10 things you learned in the recession
What did you learn from the recession? Before you start cursing and pounding your head on an exam room table, take a deep breath and read on. There's always a more positive spin on living through tough times in a veterinary practice. Here are 10 post-recession-era mantras that consultants at Lacher McDonald CPA in Seminole, Fla., say their clients learned this time around. Are they true for you?
1. Relationships count. If you give your all to clients, they'll choose you during tough times as well as good.
2. Team members matter. Employees who are treated well, trained efficiently, and rewarded and appreciated for their efforts will work hard to help your practice tough out the down times.
3. Lousy workers are left behind. You know the dead weight you keep around because you're too lazy to fire them. But when payroll dollars become a liability, you know who to axe. Of course, it would have been better never to have hired your lackluster team members.
4. Banks don't want to repo your practice. Conscientious lendees like you get nervous when they're late on a payment—or suddenly realize they can't make it. But banks want to work with you, not bankrupt you and get pennies on the dollar. New terms are negotiated, and extensions are granted.
5. Your friendly face is needed. Lousy news in the financial world and on the evening news sours moods. That makes your friendly face—and the smiling faces of your team members—that much more important to clients. We all like friendly people, and friendly people are usually repaid in kind.
6. Trust is king. Trust is the commandment of good living. Double-crossers, cheats, and crooks will be remembered after this recession. People spend their money with those they trust and who have been loyal providers through thick and thin.
7. Dependability is divine. It may seem boring to work hard all the time, doing what you say you'll do. But clients notice, team members notice, and your bottom line will notice. A solid work ethic reaps benefits.
8. Needs change. Not-so-thrifty people are driving to bankruptcy court in fancy cars with lattes in hand, then walking to the bus in expensive shoes. Veterinarians who've cut back on the extras when the extra money disappeared are still around.
9. Real estate is no guarantee. We've all learned that the boom doesn't last forever. Real estate value doesn't always go up. Treating a practice or a home as an ATM doesn't work.
10. Stocks don't always sail high.
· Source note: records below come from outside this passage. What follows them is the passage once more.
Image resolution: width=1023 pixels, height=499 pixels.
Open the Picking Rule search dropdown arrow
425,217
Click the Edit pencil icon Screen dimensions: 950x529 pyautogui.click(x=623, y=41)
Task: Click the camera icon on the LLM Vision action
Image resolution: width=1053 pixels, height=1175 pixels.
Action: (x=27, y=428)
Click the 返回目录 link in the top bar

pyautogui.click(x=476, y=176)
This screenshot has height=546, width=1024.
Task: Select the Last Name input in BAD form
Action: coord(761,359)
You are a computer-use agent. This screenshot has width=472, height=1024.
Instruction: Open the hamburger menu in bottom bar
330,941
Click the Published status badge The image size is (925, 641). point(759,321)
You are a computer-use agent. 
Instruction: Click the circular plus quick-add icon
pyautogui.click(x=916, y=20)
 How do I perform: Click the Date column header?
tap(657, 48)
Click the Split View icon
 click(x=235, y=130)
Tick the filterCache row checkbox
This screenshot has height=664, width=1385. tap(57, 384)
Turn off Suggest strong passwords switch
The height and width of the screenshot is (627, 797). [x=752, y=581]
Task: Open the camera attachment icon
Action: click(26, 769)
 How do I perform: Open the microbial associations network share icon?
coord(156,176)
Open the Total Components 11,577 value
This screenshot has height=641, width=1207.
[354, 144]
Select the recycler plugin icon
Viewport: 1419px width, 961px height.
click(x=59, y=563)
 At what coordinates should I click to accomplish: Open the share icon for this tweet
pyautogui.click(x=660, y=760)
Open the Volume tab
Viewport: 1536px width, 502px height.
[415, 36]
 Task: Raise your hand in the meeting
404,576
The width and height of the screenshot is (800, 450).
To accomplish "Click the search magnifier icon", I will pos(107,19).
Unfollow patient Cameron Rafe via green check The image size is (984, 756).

The stock market isn't always on a steady climb. Promotions for Wall Street could read: "If you had invested $10,000 five years ago, you would have less now than what you started with." It may not sell mutual funds, but sometimes it's the truth.
Eventually the recession's crash course in squeezing the most out of finances and making the most of new and existing clients will end. Hopefully you'll have gleaned great gems of knowledge from the harsh conditions, and when the economy turns around, you'll be stronger—and smarter—than ever before.